Médor
Depuis toujours, l’humour fait partie de mes valeurs. Rire, c’est bon pour la santé. L’humour permet aussi de mieux faire passer des pilules dures à avaler.
J’ai un ami, plein d’humour, qui fait régulièrement des séjours à l’hôpital. Régulièrement, il écrit des « cartes postales » de petits faits de la vie à l’hôpital ou chez lui. Je me régale de son écriture pleine d’émotions, de sagesse et d’humour. Merci l’ami !
Il ne m’en voudra pas, j’espère, si je lui emprunte le nom de « carte postale » pour raconter le vécu de l’hosto.
Je vous envoie donc une carte postale avec cette photo pour vous présenter Médor : mon nouveau compagnon qui me suit partout depuis vendredi. Il est très gentil mais assez bruyant.
Au programme du jour, radio puis scintigraphie osseuse. Vers 14h, mon taxi vient me chercher pour la scintigraphie. Les gestes routiniers sont de rigueur. Débrancher chez Médor le tuyau qui sert à aspirer l’air de mes poumons, agripper Médor pour le placer de l’autre côté de mon lit, mettre les sandales, le gilet et le masque, emporter un livre en cas d’attente. Je m’installe sur la chaise roulante en plaçant Médor entre mes pieds afin qu’il soit bien calme. Je discute avec la charmante jeune fille qui me conduit à mon examen. Tiens, je reconnais la salle d’attente où je me suis rendue lors de mes séances de radiothérapie. Bizarre, je ne pensais pas que l’examen avait lieu ici. J’ouvre mon livre et me lance dans sa lecture.
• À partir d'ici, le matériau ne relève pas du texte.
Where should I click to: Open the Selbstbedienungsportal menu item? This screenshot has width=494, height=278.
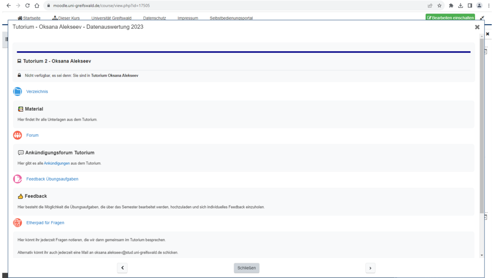tap(231, 18)
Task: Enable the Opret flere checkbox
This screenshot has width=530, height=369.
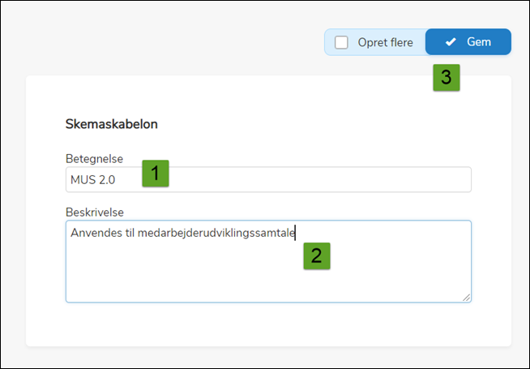Action: pyautogui.click(x=342, y=42)
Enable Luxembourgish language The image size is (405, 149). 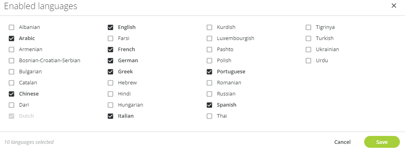click(x=209, y=38)
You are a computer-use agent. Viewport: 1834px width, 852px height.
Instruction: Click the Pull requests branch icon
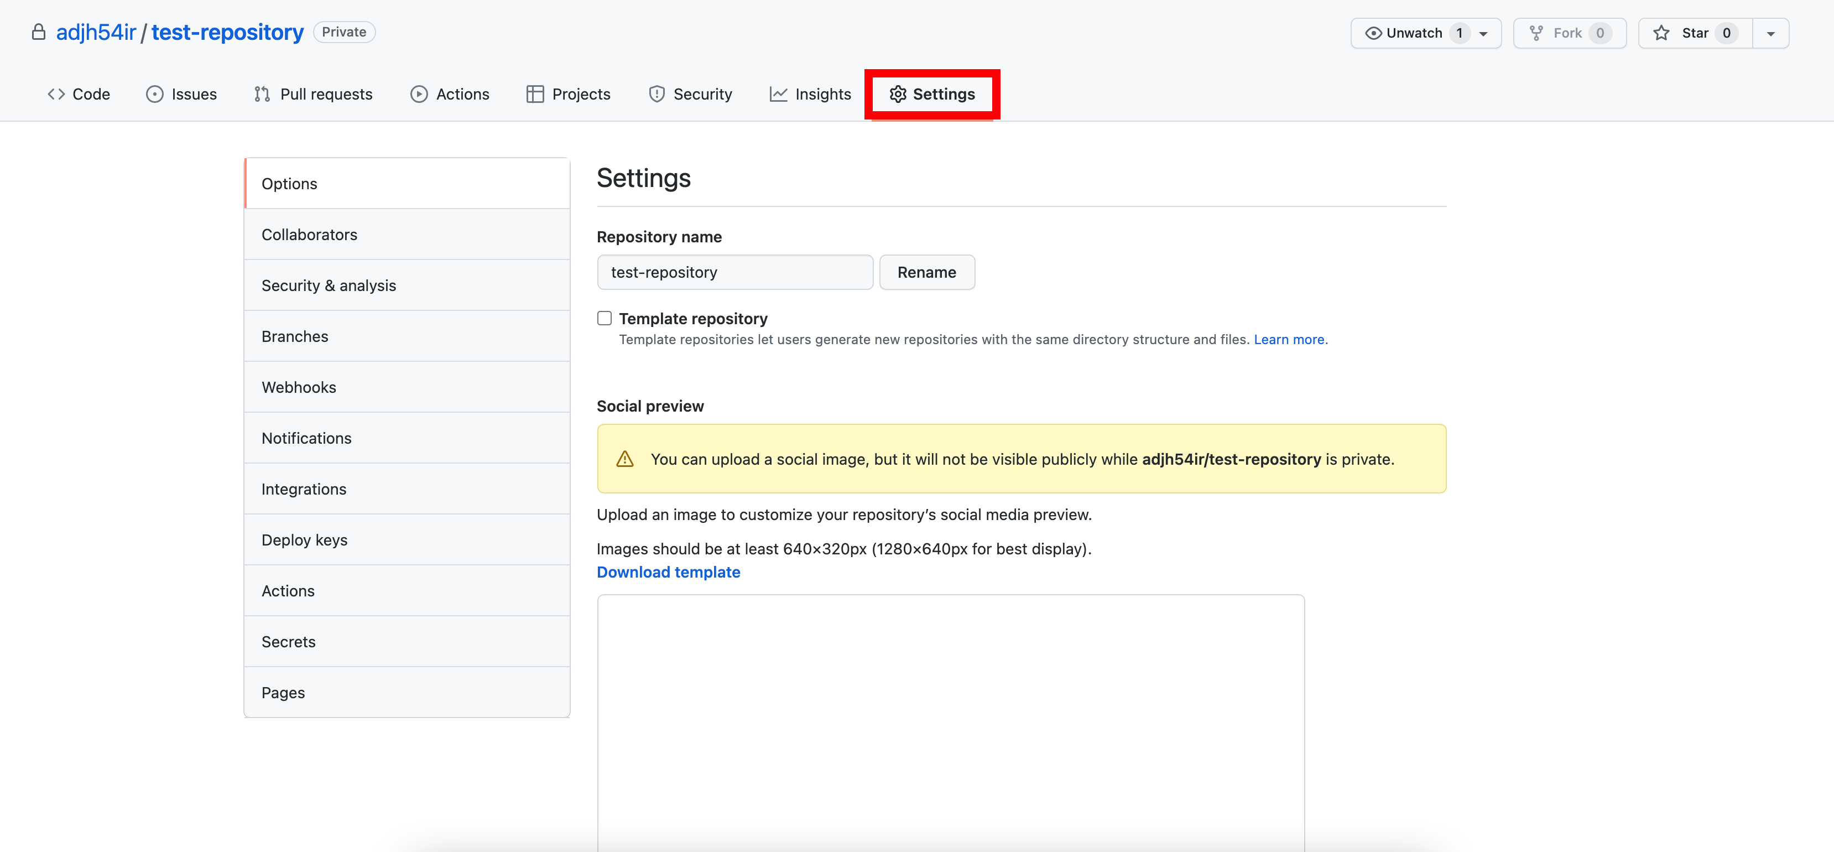tap(262, 94)
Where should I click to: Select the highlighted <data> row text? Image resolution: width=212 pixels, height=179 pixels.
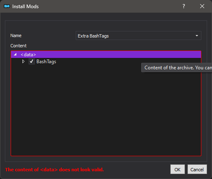[x=28, y=55]
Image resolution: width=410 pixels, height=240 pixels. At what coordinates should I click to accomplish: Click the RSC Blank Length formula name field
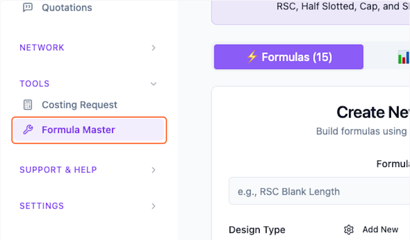318,191
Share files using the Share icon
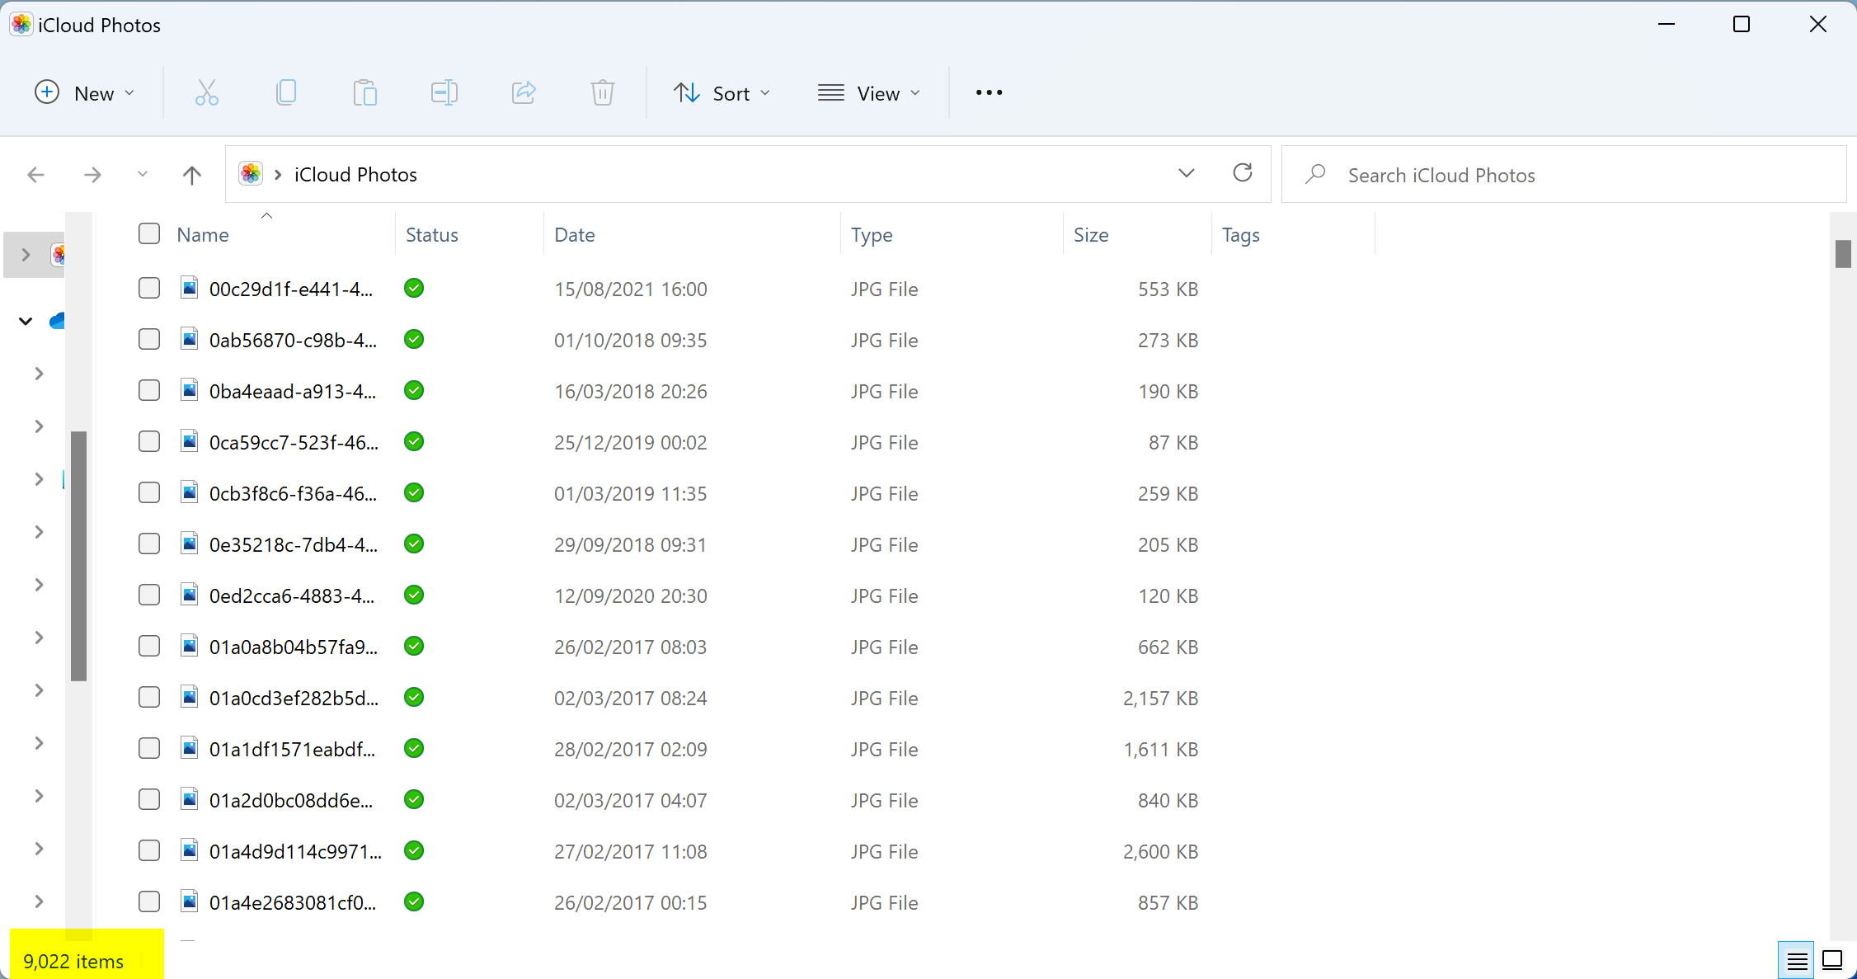The image size is (1857, 979). click(x=523, y=92)
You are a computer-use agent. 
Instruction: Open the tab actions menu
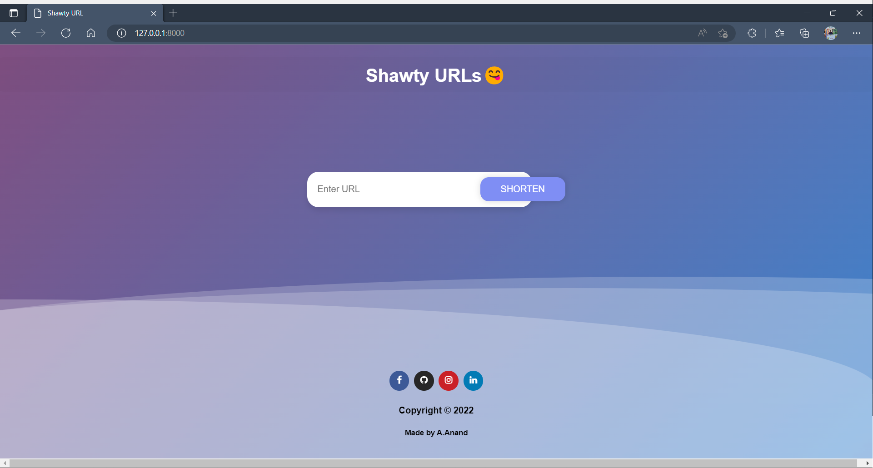[x=13, y=13]
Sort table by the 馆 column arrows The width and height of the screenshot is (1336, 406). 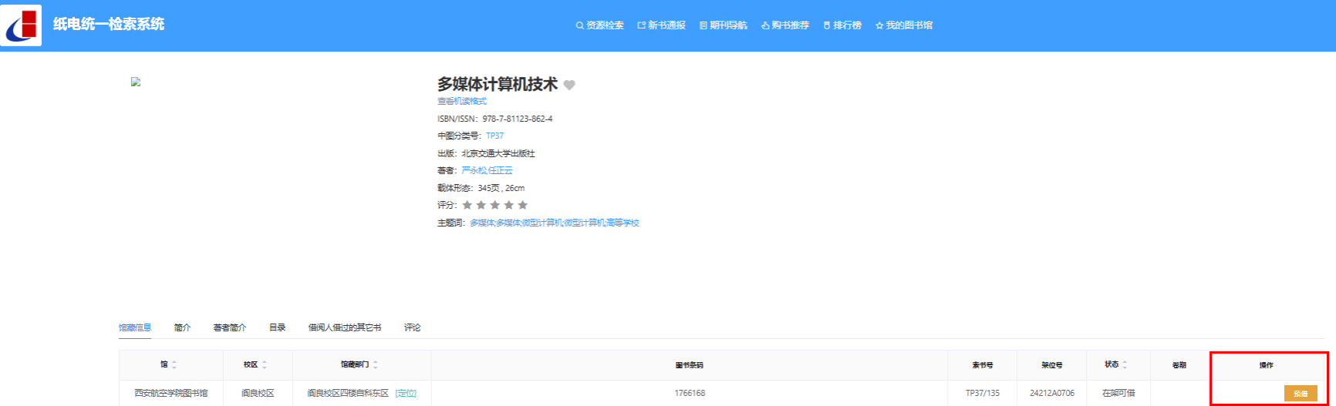pos(174,364)
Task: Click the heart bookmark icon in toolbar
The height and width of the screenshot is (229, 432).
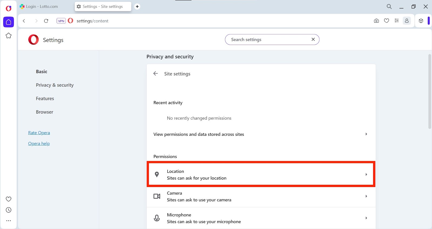Action: [x=387, y=21]
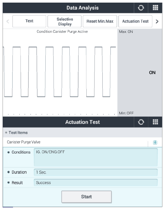Click the Data Analysis refresh icon
The width and height of the screenshot is (165, 210).
(141, 8)
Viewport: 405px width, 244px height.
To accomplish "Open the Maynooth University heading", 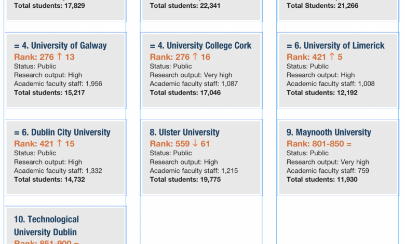I will 329,132.
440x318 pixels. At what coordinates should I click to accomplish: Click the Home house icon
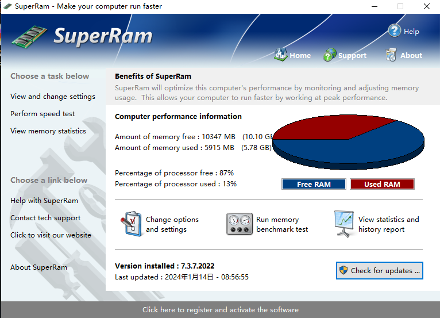click(x=280, y=55)
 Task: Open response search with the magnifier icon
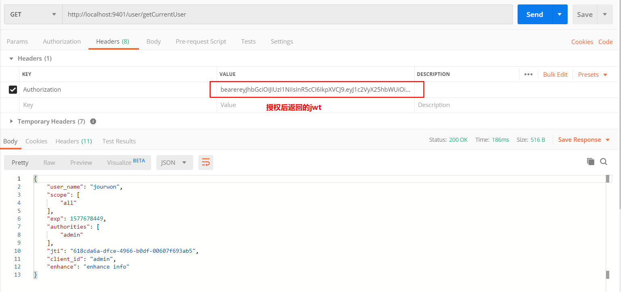604,162
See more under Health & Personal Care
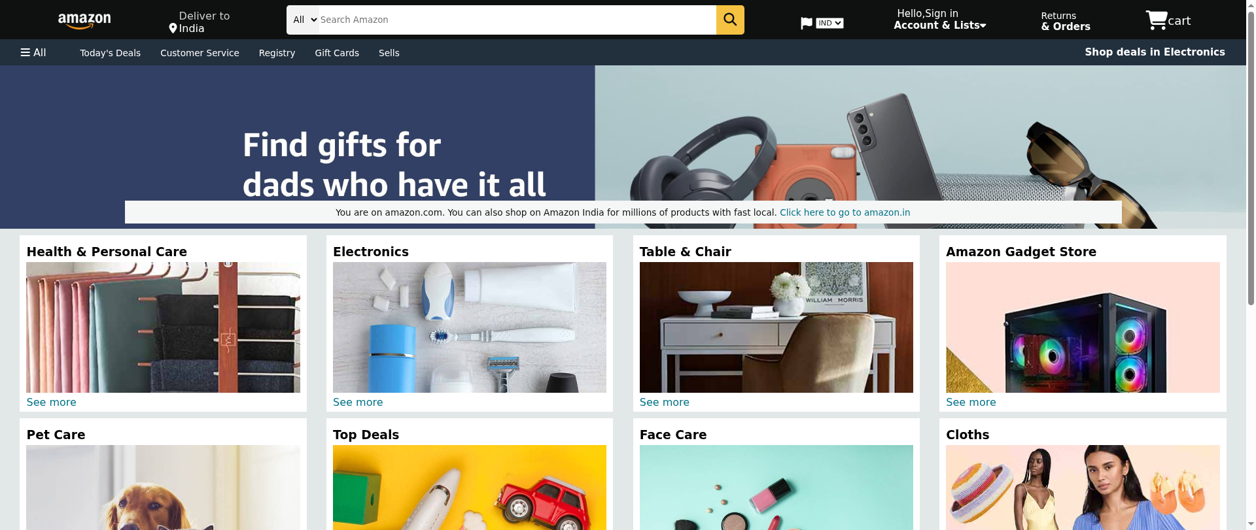This screenshot has width=1256, height=530. point(51,402)
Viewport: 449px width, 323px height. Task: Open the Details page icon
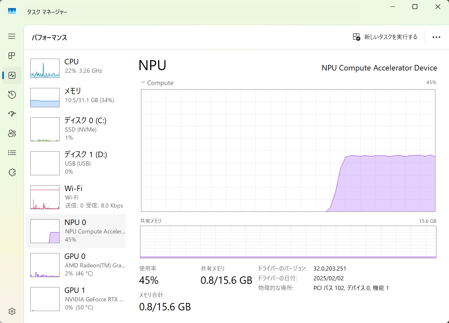12,153
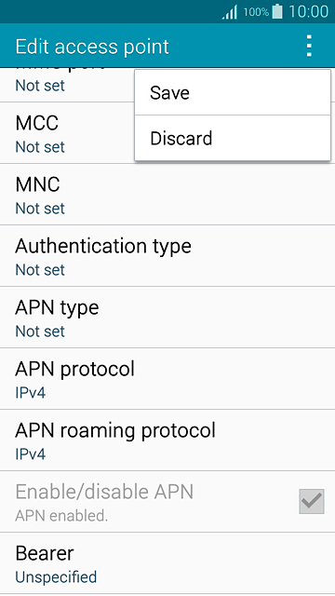Viewport: 335px width, 596px height.
Task: Tap the 10:00 clock in status bar
Action: (308, 12)
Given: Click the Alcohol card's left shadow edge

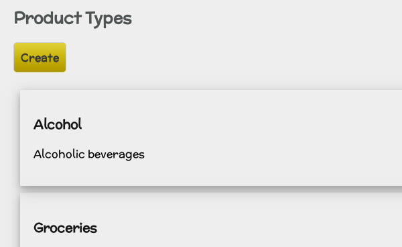Looking at the screenshot, I should pos(18,138).
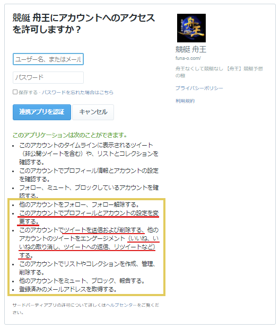Select the 登録済みのメールアドレスを取得する permission line

(68, 289)
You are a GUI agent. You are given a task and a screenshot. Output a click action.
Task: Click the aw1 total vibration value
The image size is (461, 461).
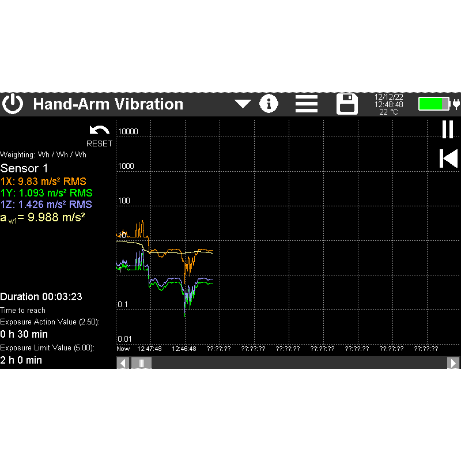pyautogui.click(x=43, y=217)
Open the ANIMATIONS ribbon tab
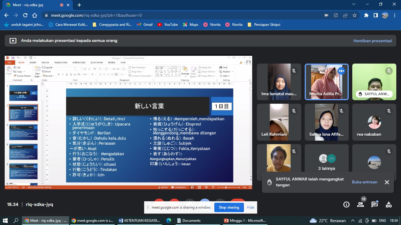 pyautogui.click(x=79, y=62)
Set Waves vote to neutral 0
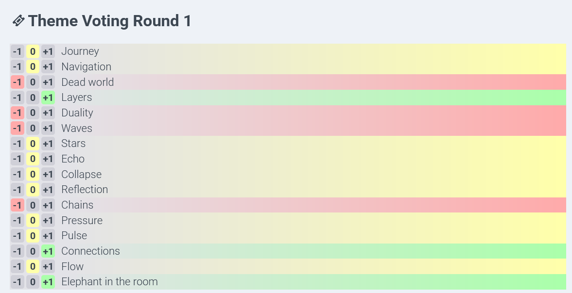 33,129
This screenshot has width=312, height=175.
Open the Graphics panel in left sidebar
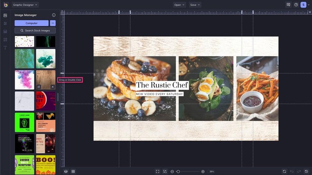click(x=5, y=40)
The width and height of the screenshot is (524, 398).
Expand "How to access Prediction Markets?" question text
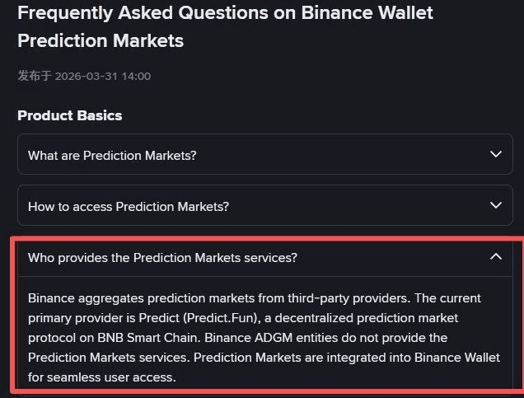(129, 206)
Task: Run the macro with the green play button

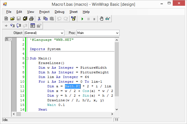Action: point(82,19)
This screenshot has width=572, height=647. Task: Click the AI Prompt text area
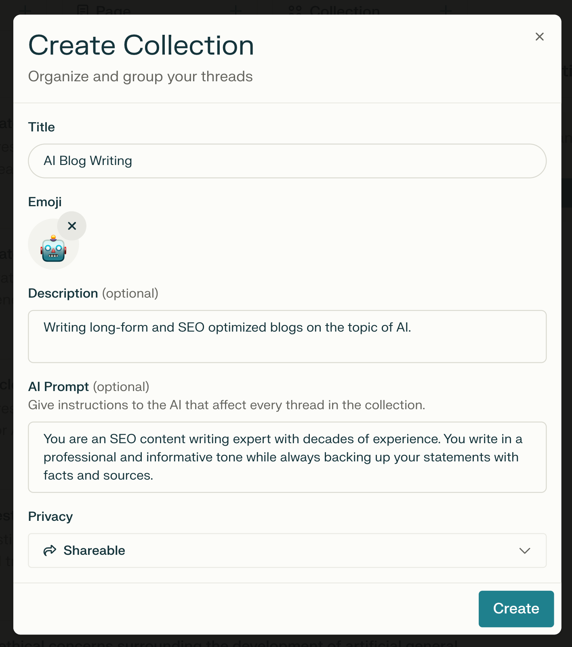tap(287, 457)
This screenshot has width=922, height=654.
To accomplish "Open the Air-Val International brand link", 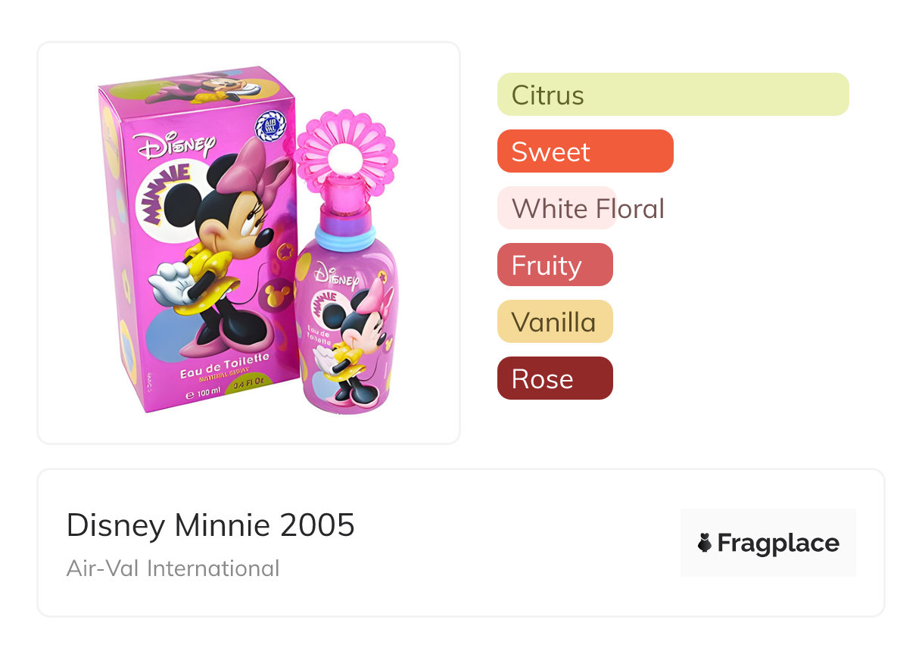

Si vous cherchez de la lecture, je vous conseille Agnès Martin-Lugand. J’aime beaucoup son écriture et son analyse des personnages. Le titre que j’ai emporté : « Nos résiliences ». Sujet bien à propos.
Après 10 minutes d’attente, un infirmier appelle :
- Madame Halot !
- Oui, c’est moi.
- En fait, on ne vous a pas conduite au bon endroit, quelqu’un va venir vous chercher.
Et c’est reparti dans le dédale des couloirs. Cette fois, j’arrive au bon endroit. J’ai encore du temps pour lire. Au bout d’un petit moment, c’est mon tour. Je me couche pour l’examen. Petit problème, comment faire pour que Médor me suive avec la contrainte qu’il doit se trouver plus bas que mes poumons. Je vois l’air dubitatif sur le visage de la responsable de l’examen. Finalement, elle pose Médor sur une chaise qu’elle déplacera au fur et à mesure de l’examen car la machine me déplace petit à petit. Situation inédite.
Deuxième examen, Médor donne de nouveau du fil à tordre. La responsable m’explique que la machine tournera autour de mon bassin et qu’il ne faut pas que la laisse (le tuyau) de Médor soit emportée. Nouveau temps de réflexion. Finalement, il est décidé de coller la laisse sur le bord de ma couchette pour qu’elle ne soit pas dans le chemin. Voilà qui est fait. L’examen commence. Je ne peux pas bouger. Au bout d’un petit moment, j’entends que la laisse s’est détachée. J’appelle la responsable, mais aucune réaction. La machine tourne chaque fois d’un cran, puis s’arrête. Je sens que le moment crucial approche ! Médor va-t-il être emporté par la machine ? Suspense… Voilà la responsable qui arrive. Je lui signale que je pense que la laisse s’est décollée. Elle vérifie, mais tout va bien. Ouf, Médor est sauvé. À présent, les examens sont terminés. Le taxi arrive assez rapidement et me voilà à nouveau dans ma chambre, vue sur cour.
Médor a retrouvé sa place, à côté de mon lit. Un peu de repos pour tous les deux.